Your craftsmanship shows.


----------



## root69 (Jan 17, 2010)

*nice*

Nice looking floor, i did a floor similar to this a cpl years back that were 6" to 18", it was awesome as is ur's, how much were the materials on this job per ft, again nice work


----------



## TakePride (Oct 9, 2008)

root69 said:


> Nice looking floor, i did a floor similar to this a cpl years back that were 6" to 18", it was awesome as is ur's, how much were the materials on this job per ft, again nice work


The home owner had purchased most of the flooring before I started so I can't give exact prices but only what he told me. I know the 6" boards were in the $20/sf range and for the super wide boards it was between around $40/sf.


----------



## root69 (Jan 17, 2010)

*nice*

dang how many ft were there lol, i am sure ur labor wasn't peanuts either, i know mine wouldn't have been


----------



## TakePride (Oct 9, 2008)

root69 said:


> dang how many ft were there lol, i am sure ur labor wasn't peanuts either, i know mine wouldn't have been


It was a hair over 3000sf. I bid it a bit lower than I wanted to but it was still decent. If it wouldn't have taken so long I would have done much better than I did.


----------



## WarnerConstInc. (Jan 30, 2008)

I wondered if a TS-55 or 75 was involved in that.
Was this house in Indiana?


----------



## TakePride (Oct 9, 2008)

WarnerConstInc. said:


> I wondered if a TS-55 or 75 was involved in that.
> Was this house in Indiana?


You guessed it! Festool TS-55. Best purchase I ever made.


----------



## PrecisionFloors (Jan 24, 2006)

TakePride said:


> You guessed it! Festool TS-55. Best purchase I ever made.


:thumbsup: I love mine too. I picked up a TS-55, 1400EQ router, extra guide rail, and a CT-22 all at the same time a few years ago....best tool purchases I've ever made outside of my Supercut. 

So what was the install method? Glue & Nail?


----------



## TakePride (Oct 9, 2008)

Everything was scraped on a bench beforehand. The whole floor was glued and nailed down. When I say glued I mean complete coverage trowel spread Bostik's Best. I did everything I could to help minimize movement on such wide planks.


----------



## PrecisionFloors (Jan 24, 2006)

TakePride said:


> Everything was scraped on a bench beforehand. The whole floor was glued and nailed down. When I say glued I mean complete coverage trowel spread Bostik's Best. I did everything I could to help minimize movement on such wide planks.


Gotcha. That's what I figured. I bet that was aggravating as hell.


----------



## pinwheel (Dec 7, 2009)

TakePride said:


> Everything was scraped on a bench beforehand. The whole floor was glued and nailed down. When I say glued I mean complete coverage trowel spread Bostik's Best. I did everything I could to help minimize movement on such wide planks.

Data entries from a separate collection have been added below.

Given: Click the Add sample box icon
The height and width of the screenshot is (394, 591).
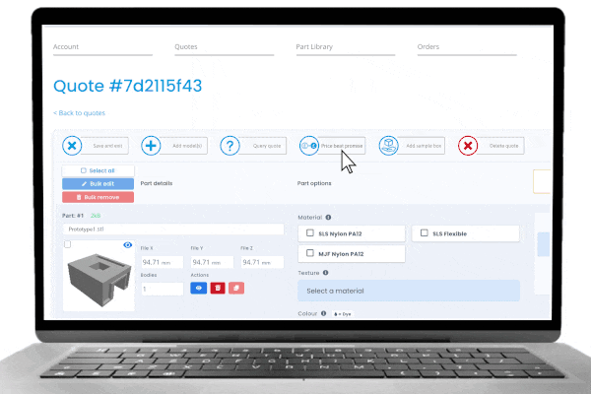Looking at the screenshot, I should coord(388,146).
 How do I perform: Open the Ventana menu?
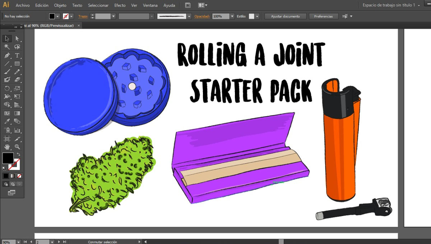point(150,5)
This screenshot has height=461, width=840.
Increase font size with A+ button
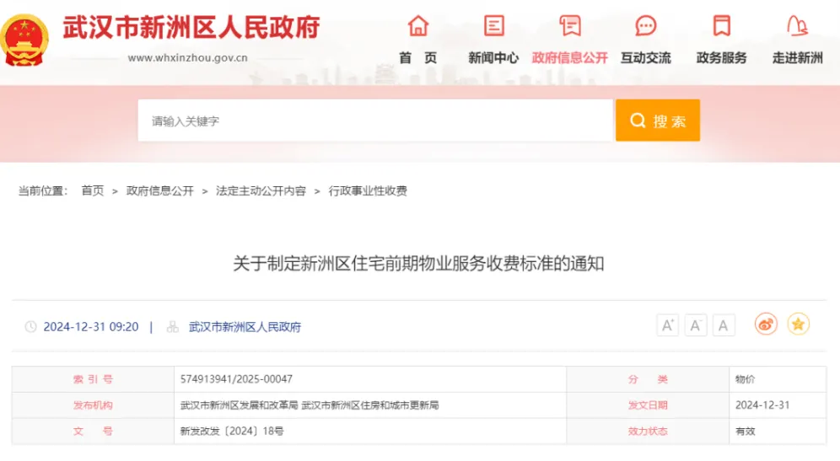pyautogui.click(x=668, y=325)
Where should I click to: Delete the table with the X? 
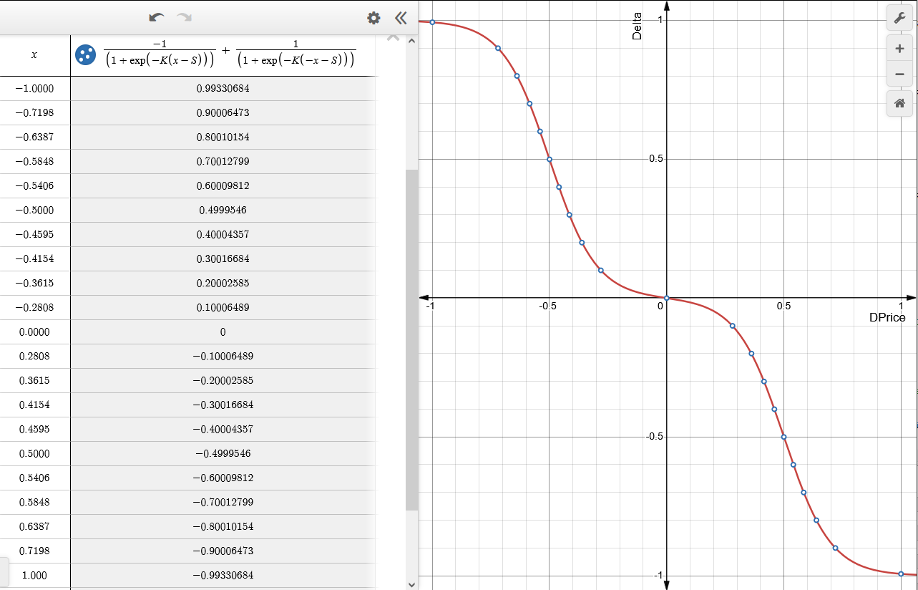(392, 37)
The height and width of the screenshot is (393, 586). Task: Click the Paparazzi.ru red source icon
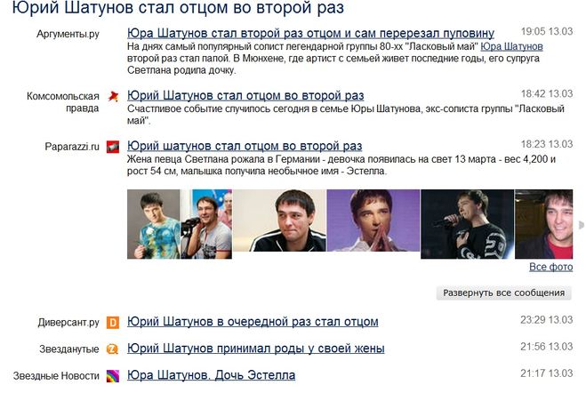pos(113,147)
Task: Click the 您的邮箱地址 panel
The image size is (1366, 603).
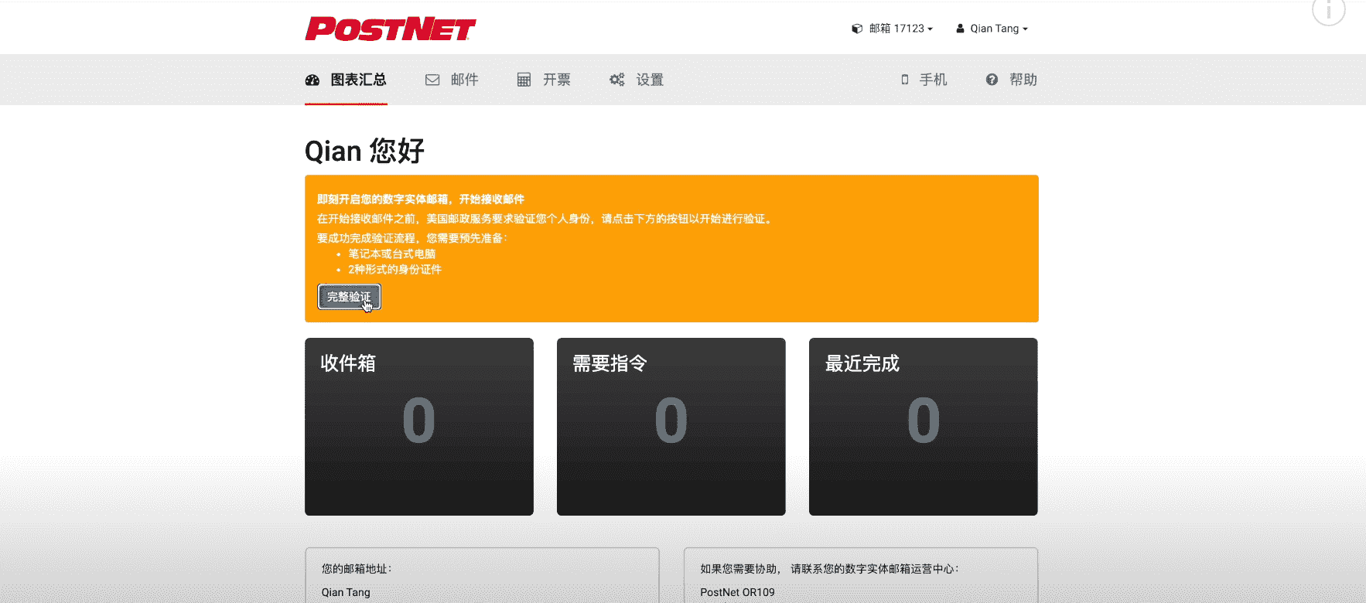Action: point(482,576)
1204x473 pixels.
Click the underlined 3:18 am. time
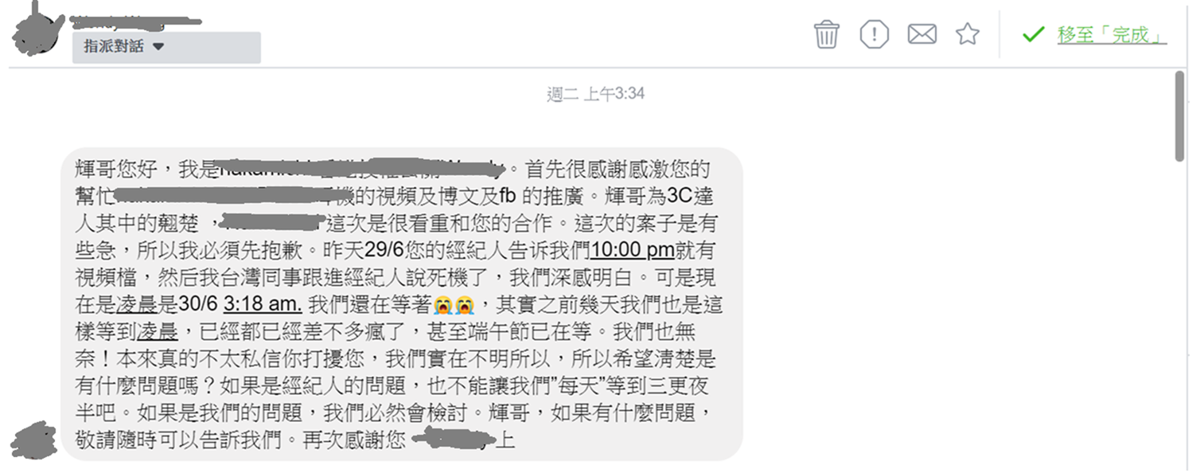(263, 303)

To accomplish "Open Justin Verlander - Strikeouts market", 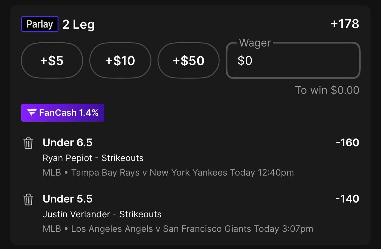I will [x=102, y=214].
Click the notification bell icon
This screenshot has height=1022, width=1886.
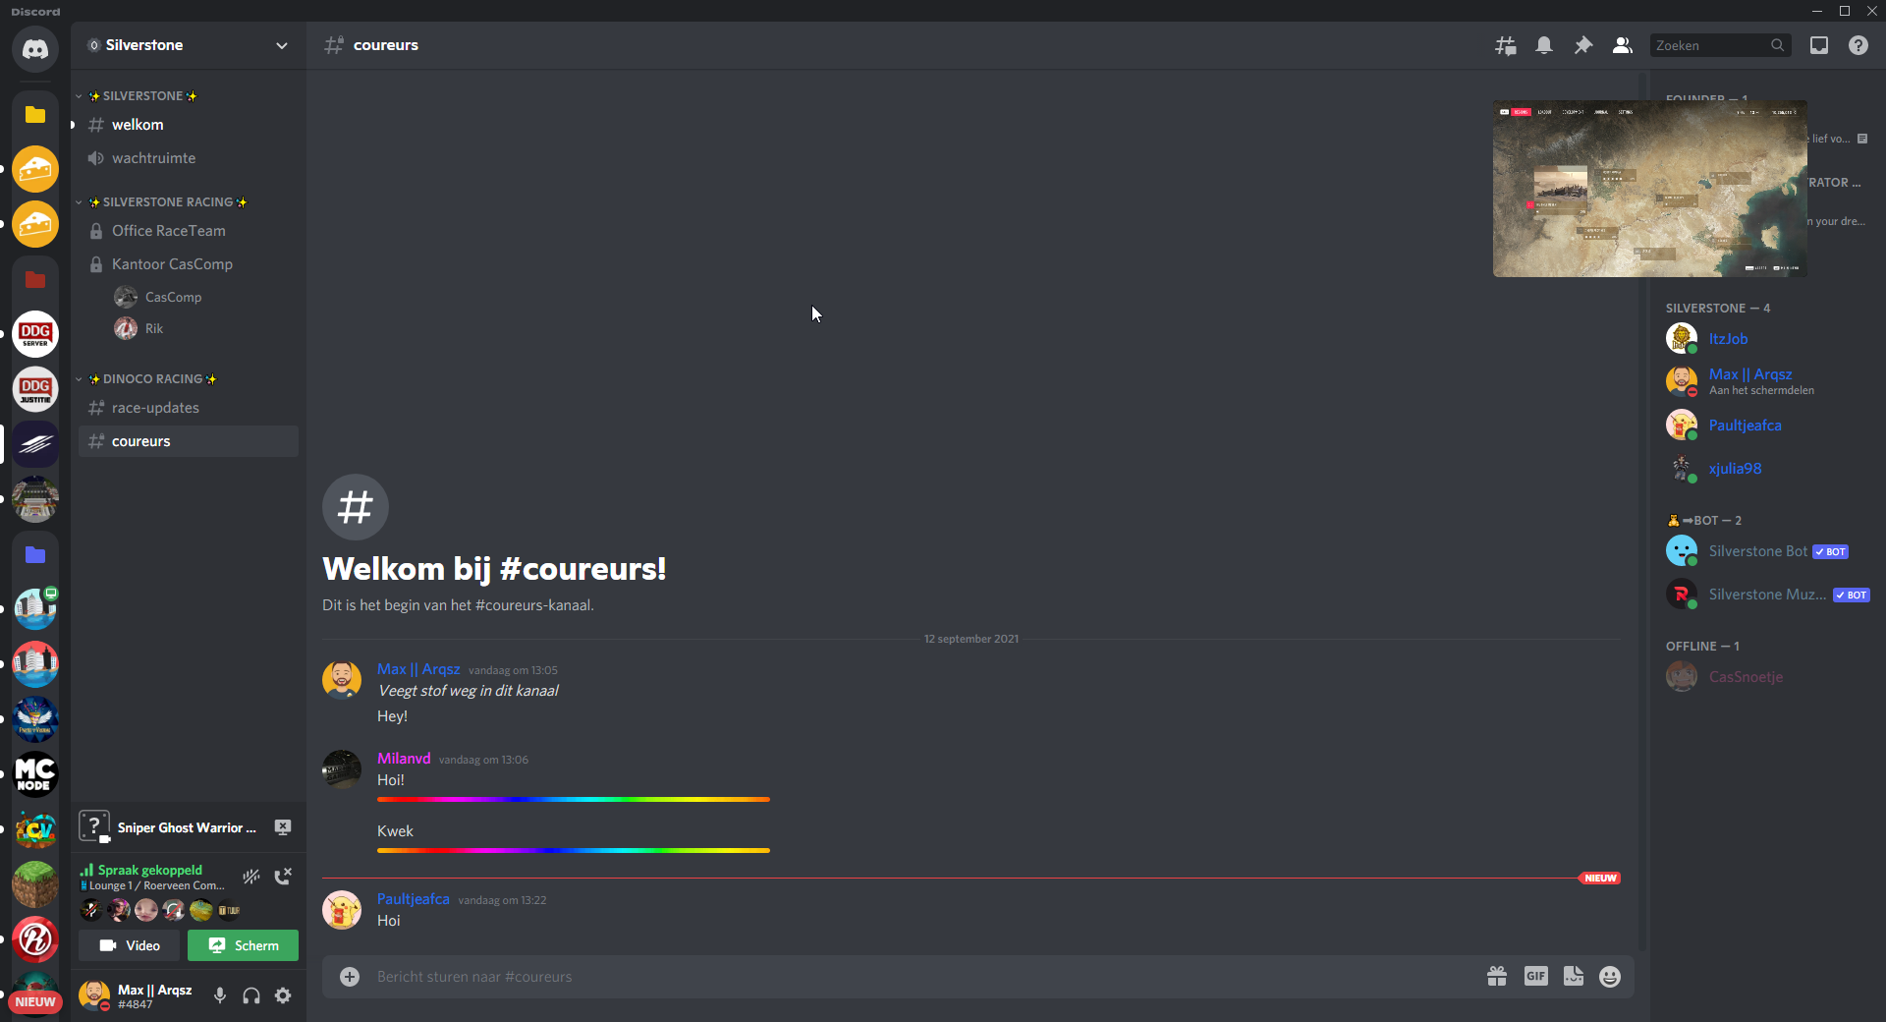[x=1544, y=45]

That is one good looking, time consuming floor. I don't think it would be gloating to give yourself a big pat on the back for that one.:thumbup:


I'd be interested to hear how well the bostiks holds those wide planks over time. I'm getting ready to lay some random width cypress in my own home using bostiks. 11" boards have me apprehensive.


----------



## TakePride (Oct 9, 2008)

pinwheel said:


> That is one good looking, time consuming floor. I don't think it would be gloating to give yourself a big pat on the back for that one.:thumbup:
> 
> 
> I'd be interested to hear how well the bostiks holds those wide planks over time. I'm getting ready to lay some random width cypress in my own home using bostiks. 11" boards have me apprehensive.



Bostiks is by far the best adhesive I have found. Bostiks provides the best adhesion but its ability to remain elastic is were it really shines. I did lots of testing a couple years ago with various glues. I found that even a small "quarter" size blob of bostiks will require a prybar to remove a board from the subfloor. It most cases it will stretch up to about an inche before failing. When you consider how much glue you actually put down on a floor, I would be very surprised if there is much (if any) movement.


----------